A year earlier, the Mar Menor had turned green, revealing what had been feared for decades: the lagoon, legally protected by numerous international figures, had become eutrophic. Fertilizer nitrate discharge had fed phytoplankton, which had quickly reproduced and blocked light from passing through to the bottom, in turn killing much of the seagrass.

Despite the order to stop all discharges, the desalination plants in La Loma were still working; water was still being collected from the wells and the outflow of the desalination was being discharged into a brine pipe, ending up in Albujón creek and going on from there to the Mar Menor.

Between 2012 and 2016, as the farm was under State management, La Loma had dumped the equivalent of 246 Olympic swimming pools of nitrate-loaded brine, as estimated in prosecutor José Luis Díaz Manzanera’s complaint.

In November 2017, La Loma, together with other properties grouped within the same package, was bought by Melones El Abuelo (Productores y Comercializadores de Melón S.L.) for 18.5 million euros, far from the 27.5 million that appear on the website advertising the auction of Roca's goods and also far from the 24 million that another buyer was ready to pay. The Court was informed that the latter had withdrawn the offer because of the water problems in the region.

Captaciones vigentes en el Campo de Cartagena
Location of the estate "La Loma" in the municipality of Los Alcázares (Murcia). The plot is located on UDA 57, equipped with groundwater for irrigation, treatment and desalination plants. / CHS and own elaboration.
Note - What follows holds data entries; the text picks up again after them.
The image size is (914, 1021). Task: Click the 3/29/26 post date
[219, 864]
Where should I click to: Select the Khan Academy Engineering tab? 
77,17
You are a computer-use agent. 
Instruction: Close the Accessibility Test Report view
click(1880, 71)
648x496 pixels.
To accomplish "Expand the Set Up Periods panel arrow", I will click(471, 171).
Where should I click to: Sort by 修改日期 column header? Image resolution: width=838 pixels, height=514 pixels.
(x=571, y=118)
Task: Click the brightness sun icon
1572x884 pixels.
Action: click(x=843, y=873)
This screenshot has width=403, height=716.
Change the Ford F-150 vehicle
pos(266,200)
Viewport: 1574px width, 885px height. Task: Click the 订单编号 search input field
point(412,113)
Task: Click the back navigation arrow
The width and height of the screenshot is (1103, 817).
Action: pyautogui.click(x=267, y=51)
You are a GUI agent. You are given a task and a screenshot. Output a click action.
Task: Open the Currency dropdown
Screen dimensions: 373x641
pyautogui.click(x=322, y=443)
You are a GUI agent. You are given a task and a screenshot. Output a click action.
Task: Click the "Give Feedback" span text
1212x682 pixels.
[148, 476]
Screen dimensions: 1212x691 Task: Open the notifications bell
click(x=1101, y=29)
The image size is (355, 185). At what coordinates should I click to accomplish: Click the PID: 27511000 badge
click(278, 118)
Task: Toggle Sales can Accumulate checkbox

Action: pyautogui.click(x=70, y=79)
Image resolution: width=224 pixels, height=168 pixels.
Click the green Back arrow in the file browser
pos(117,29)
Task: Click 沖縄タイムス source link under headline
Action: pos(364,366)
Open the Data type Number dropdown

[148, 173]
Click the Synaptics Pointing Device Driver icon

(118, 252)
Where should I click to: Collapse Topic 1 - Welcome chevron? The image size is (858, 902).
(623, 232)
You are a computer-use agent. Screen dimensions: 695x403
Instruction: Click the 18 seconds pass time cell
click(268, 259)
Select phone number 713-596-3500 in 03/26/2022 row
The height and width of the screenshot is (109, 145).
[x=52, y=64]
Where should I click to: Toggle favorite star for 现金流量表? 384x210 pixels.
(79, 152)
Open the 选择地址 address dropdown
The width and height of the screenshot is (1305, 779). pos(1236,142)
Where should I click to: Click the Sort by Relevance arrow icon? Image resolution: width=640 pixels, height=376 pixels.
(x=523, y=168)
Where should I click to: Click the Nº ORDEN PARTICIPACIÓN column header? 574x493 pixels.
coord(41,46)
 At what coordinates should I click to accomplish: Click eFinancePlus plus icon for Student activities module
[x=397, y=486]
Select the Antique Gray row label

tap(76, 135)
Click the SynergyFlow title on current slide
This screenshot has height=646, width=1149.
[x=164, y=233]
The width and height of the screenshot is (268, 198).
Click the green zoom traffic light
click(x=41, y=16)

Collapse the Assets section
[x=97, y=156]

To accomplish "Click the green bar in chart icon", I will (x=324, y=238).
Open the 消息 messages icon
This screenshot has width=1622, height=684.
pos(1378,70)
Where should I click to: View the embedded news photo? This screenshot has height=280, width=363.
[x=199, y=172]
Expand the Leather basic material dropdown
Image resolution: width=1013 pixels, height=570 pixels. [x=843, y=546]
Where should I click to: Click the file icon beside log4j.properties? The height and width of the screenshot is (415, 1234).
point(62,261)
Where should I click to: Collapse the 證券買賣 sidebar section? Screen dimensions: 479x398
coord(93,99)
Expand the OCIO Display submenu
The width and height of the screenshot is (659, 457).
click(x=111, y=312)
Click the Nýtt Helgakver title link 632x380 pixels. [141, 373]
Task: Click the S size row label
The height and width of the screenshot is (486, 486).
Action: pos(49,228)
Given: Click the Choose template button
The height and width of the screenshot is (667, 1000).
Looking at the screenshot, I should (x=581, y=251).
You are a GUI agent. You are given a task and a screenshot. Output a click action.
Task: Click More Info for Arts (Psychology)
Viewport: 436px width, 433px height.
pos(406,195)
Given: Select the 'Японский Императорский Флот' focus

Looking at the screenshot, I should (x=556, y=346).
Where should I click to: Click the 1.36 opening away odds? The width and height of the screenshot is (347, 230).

La Loma is the straw that broke the camel’s back, if one considers that the alleged damage to the Mar Menor occurred while the Estate was managed by the Spanish State. But it is only one example of the lack of control over the groundwater in the Campo de Cartagena. Consulted by DATADISTA, the current owner, Melones El Abuelo, answers by email that they sealed the desalination plants before a Notary Public after acquiring La Loma, because they had not been sealed. They add that the wells are "documented, proofed and useful" and therefore have not been closed.